Reading passage |
1.    Employment.    The Bank hereby employs the Employee, and the Employee hereby accepts employment with the Bank, for the term set forth in Section 2 below, in the position and with the duties and responsibilities set forth in Section 3 below, and upon the other terms and conditions hereinafter stated.
 
2.    Term.    The term of this Agreement shall commence as of the date hereof and, unless otherwise terminated as hereinafter provided, shall continue for an initial term of three years and shall automatically be extended on each anniversary date of this Agreement for an additional one year period so that the term shall again be three years unless either party notifies the other of its decision not to continue such annual renewal by written notice given not less than 90 days prior to such anniversary date.

Data lines |
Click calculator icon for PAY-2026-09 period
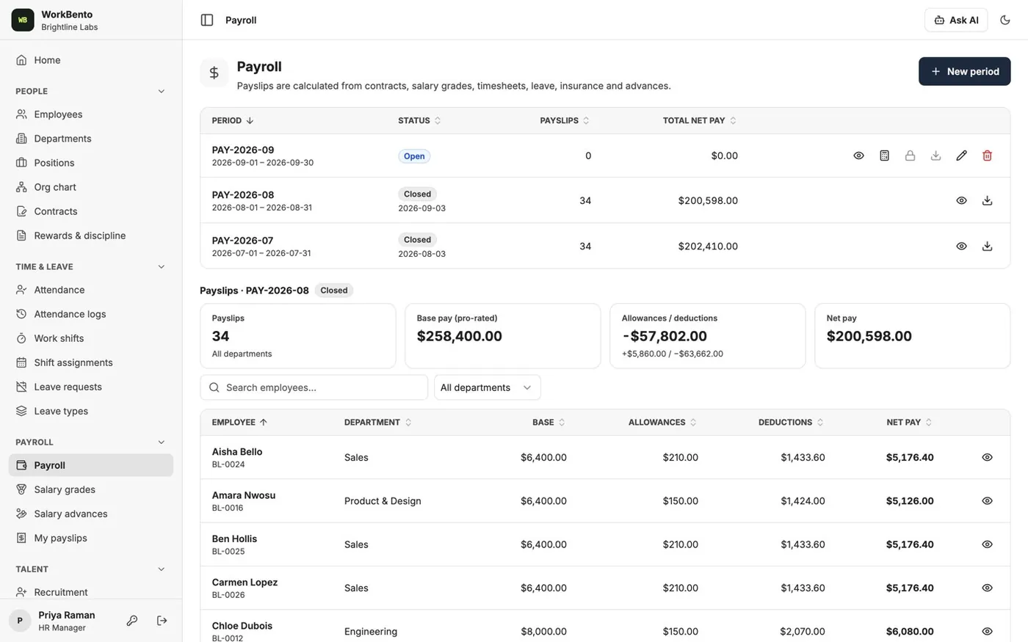Viewport: 1028px width, 642px height. pyautogui.click(x=884, y=156)
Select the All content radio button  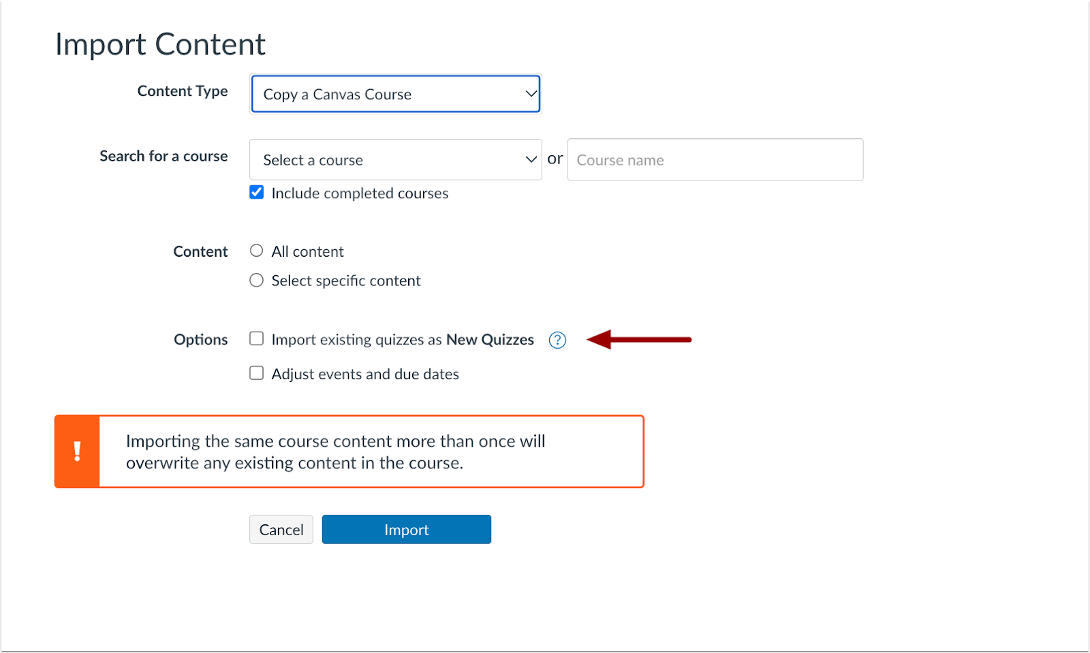tap(256, 251)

Required actions |
(a) List every distinct length of time stated in the employment agreement excerpt.
(b) Answer these questions from the employment agreement excerpt:
(i) Which section sets out the Employee's position, duties and responsibilities?
(ii) As of when does the term of the Agreement commence?
(iii) How long before an anniversary date must written notice be given to stop the annual renewal?

Worked answers |
(a)
three years
one year
90 days

(b)
(i) Section 3
(ii) As of the date hereof
(iii) Not less than 90 days